Une femme, très belle, grande,
entre dans la salle de réunion cinq minutes plus tard. C’est elle que le coach
doit rencontrer. Il note qu’elle a les traits tirés par le stress, qu’elle se
tient légèrement voûtée et que son regard est suspicieux. Elle expose sa
demande. Elle explique au coach son métier : « Les analystes, ce sont
eux les dieux !» dit-elle. Le côté religieux se confirme.
Récemment promue responsable
d’une équipe, cette femme d’une quarantaine d’année fait la liste de ses
problèmes :
- Gérer
la pression et ne pas la transmettre à ses N-1
- Apprendre
à se valoriser en interne, à être plus visible
- Arriver
à paraître plus sérieuse
- Changer
sa façon d’être
Le coach s’étonne de cette
dernière demande. Elle ajoute qu’« on » lui reproche d’être
« fofolle », qu’elle fait du bruit. C’est vrai, elle aime bouger,
balancer ses grands bras, faire des grands pas, parler, séduire !… Elle ne
passe pas inaperçue.
En soi, être grande, exubérante,
avenante, n’est pas une tare. Mais cela le devient dans cette entreprise où
l’homme a une place réduite. De toute évidence, cette personne cherche
l’attitude qui conviendra à la culture et vit comme un problème sa personnalité
naturelle, ce qui la rend triste et tendue. Depuis qu’elle est là, elle se
contorsionne pour entrer dans le cadre culturel, mais elle a du psoriasis, elle
est voûtée et son grand corps n’est pas d’accord. Elle ressent qu’il faut changer
quelque chose, c’est là qu’elle appelle le coach. Le plus terrible est sans
doute de vouloir changer « sa façon d’être ».

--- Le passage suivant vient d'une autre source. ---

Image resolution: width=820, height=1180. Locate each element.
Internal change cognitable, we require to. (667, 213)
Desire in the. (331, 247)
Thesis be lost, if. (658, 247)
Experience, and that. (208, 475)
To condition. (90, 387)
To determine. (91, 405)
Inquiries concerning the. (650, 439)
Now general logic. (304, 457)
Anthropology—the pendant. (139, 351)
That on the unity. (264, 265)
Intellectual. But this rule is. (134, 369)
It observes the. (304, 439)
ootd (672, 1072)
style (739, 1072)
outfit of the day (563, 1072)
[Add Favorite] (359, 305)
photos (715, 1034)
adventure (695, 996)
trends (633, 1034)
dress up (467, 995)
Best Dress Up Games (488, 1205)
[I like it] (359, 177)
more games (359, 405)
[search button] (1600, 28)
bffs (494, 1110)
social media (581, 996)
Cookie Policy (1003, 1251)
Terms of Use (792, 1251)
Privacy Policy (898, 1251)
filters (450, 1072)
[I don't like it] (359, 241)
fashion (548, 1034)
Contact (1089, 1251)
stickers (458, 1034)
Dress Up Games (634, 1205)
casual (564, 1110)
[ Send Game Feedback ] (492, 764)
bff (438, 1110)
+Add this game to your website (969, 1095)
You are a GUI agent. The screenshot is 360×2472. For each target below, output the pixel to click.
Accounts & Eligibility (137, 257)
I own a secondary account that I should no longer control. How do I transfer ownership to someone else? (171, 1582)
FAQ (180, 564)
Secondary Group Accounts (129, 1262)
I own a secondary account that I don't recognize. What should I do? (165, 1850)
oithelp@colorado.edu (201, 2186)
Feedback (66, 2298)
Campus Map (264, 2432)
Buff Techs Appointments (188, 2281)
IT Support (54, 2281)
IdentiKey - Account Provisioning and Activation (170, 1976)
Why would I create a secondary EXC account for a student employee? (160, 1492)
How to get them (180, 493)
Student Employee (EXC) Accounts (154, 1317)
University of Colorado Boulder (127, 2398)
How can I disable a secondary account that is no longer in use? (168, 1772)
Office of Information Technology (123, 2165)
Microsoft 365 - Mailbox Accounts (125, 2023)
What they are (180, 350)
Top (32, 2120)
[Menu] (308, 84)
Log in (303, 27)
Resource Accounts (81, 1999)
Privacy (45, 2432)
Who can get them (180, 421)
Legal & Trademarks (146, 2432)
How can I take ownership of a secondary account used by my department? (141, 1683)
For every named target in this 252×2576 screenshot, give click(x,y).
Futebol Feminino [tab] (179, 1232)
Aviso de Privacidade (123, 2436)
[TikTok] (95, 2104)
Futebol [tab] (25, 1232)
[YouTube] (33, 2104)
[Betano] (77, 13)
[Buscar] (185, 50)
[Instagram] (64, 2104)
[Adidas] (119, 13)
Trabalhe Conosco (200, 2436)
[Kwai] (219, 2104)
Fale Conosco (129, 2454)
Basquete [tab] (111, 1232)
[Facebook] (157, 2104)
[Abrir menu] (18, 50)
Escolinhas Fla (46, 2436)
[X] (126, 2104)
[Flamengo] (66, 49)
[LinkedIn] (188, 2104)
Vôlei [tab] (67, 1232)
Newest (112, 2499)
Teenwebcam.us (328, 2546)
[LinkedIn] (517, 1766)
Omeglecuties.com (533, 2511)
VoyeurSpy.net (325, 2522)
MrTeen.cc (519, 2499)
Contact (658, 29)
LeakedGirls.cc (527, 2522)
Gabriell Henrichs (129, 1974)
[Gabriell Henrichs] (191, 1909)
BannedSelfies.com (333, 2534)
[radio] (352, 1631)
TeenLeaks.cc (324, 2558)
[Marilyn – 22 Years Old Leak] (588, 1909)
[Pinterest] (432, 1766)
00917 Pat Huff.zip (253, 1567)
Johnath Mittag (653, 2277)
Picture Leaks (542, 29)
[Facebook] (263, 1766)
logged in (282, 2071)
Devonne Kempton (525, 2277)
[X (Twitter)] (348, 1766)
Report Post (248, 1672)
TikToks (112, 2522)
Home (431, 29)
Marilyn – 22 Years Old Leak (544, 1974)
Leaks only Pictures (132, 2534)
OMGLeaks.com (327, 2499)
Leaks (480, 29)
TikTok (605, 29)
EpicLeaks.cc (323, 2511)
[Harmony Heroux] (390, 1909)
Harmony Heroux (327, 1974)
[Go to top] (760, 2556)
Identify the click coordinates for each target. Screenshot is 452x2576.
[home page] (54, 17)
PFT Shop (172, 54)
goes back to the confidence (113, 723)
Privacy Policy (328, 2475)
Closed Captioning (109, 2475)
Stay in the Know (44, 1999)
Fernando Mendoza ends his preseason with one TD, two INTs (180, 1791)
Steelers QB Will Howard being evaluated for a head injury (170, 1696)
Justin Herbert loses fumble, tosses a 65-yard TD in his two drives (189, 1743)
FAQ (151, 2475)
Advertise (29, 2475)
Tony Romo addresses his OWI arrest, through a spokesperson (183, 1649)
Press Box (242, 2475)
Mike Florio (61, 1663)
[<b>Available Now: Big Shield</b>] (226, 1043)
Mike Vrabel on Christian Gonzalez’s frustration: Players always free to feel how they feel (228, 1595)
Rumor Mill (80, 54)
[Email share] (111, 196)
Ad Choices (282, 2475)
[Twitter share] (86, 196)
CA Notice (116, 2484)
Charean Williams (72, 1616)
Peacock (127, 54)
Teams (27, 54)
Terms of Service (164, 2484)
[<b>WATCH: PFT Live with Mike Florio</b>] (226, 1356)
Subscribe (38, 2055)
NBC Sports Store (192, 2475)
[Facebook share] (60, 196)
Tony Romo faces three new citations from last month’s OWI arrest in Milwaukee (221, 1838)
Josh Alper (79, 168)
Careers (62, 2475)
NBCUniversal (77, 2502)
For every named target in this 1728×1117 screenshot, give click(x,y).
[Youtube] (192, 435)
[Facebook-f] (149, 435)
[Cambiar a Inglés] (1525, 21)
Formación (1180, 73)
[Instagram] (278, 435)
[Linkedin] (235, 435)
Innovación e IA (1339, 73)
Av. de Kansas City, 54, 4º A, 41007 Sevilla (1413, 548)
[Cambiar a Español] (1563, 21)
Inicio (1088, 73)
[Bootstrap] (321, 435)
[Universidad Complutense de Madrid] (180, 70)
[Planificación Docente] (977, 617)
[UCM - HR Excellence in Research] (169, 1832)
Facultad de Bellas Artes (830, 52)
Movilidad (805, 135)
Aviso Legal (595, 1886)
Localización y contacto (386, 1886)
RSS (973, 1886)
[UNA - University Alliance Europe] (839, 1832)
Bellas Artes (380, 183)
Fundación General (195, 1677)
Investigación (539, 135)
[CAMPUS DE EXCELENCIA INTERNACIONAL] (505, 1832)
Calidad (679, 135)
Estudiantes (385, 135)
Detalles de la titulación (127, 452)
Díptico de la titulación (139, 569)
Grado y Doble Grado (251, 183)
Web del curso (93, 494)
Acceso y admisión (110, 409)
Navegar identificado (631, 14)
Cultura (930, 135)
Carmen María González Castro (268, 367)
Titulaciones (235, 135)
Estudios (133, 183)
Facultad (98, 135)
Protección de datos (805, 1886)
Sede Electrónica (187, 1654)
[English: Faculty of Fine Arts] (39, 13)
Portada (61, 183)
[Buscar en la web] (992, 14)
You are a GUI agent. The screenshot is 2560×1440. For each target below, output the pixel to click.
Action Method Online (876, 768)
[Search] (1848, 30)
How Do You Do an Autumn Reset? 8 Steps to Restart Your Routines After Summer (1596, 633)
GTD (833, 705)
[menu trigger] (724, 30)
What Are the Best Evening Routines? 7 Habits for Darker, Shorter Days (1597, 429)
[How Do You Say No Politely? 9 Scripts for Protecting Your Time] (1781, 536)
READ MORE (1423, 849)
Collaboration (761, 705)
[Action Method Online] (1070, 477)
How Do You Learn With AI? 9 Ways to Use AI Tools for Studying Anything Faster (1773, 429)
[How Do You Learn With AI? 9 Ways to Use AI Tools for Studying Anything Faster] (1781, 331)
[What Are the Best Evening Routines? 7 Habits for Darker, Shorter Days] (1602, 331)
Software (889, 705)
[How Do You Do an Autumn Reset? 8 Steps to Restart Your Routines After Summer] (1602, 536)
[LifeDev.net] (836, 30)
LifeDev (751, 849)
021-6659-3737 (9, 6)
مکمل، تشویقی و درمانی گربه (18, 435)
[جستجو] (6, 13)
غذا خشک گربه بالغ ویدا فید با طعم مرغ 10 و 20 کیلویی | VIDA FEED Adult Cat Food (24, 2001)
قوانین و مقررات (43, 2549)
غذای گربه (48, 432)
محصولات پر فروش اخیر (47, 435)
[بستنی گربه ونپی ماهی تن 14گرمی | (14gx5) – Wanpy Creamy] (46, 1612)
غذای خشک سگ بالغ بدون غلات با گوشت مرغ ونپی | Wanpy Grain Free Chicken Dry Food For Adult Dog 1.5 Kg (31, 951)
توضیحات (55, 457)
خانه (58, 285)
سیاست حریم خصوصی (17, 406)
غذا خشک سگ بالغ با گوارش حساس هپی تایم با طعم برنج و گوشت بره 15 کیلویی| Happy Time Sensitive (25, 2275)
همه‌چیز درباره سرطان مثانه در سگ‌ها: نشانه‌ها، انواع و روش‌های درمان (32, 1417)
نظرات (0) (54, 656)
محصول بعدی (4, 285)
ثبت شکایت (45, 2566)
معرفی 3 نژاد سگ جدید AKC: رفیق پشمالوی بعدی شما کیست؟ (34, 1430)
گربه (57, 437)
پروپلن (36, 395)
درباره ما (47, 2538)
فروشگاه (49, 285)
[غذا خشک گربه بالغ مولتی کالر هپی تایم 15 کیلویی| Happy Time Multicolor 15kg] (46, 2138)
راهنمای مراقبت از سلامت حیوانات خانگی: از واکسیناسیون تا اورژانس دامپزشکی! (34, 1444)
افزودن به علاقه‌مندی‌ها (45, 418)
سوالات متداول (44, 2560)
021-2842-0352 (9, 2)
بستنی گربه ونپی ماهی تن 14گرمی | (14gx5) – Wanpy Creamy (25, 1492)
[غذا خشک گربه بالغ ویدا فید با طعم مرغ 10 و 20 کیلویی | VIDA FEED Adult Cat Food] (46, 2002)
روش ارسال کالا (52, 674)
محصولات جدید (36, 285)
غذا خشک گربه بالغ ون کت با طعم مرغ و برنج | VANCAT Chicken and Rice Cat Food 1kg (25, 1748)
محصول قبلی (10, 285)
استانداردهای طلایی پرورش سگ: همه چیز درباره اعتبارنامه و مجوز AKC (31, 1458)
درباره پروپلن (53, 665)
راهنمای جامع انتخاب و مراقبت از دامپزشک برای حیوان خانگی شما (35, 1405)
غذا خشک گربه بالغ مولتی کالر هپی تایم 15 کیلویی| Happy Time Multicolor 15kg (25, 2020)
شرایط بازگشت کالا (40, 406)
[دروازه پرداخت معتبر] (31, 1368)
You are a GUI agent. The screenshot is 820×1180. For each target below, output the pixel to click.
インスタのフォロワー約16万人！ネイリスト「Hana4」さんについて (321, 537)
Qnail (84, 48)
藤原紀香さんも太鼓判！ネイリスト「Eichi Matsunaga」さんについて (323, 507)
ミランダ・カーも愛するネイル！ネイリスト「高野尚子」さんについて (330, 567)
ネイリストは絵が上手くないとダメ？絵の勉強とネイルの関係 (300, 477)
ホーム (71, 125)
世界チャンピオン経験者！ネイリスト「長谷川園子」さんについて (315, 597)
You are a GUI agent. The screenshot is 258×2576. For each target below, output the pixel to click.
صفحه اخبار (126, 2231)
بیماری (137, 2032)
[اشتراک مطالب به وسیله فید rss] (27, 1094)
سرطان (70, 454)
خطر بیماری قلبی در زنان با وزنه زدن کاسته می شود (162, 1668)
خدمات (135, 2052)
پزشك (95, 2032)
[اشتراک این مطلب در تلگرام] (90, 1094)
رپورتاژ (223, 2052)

Dans la pub, cette personne
n’aurait peut-être pas eu ce problème-là. Comment faire entrer une fofolle dans
ce qui représente pour elle un carcan culturel ? Comment s’y prend-on , dans
cette entreprise, pour être visible tout en restant inaperçu ? Le coach écoute et se pose ce
genre de questions tandis que la femme en face de lui tripote son téléphone
portable.
Il y a un lien entre la culture d’entreprise et la problématique du
coaché.
C’est à la rencontre des deux, à
l’endroit du frottement, que se manifeste l’inconfort. Lorsque la personne se
cogne au cadre.
Deux relations avec l’inconfort
sont alors possibles :
- « C’est
un défi »
- « C’est
un problème »
Si c’est un problème, le coaché a
alors à nouveau deux points de vue possibles :
- C’est
l’entreprise qui est un problème (« mon patron est un con, le président
est incompétent »)
- C’est
lui-même qui est un problème (« je suis trop comme ceci, pas assez comme
cela »)
Or le frottement entre l’individu
et la culture, dans un rapport sain, n’est pas tant un inconfort qu’une
nécessité vitale pour les deux. Il apporte à l’entreprise et à la personne les
mêmes bénéfices :
- Il
augmente leur créativité
- Il
renouvelle leur énergie.
L’inconfort, lui, est toujours
suspect. Le coaching pourrait porter sur la recherche de l’attitude juste.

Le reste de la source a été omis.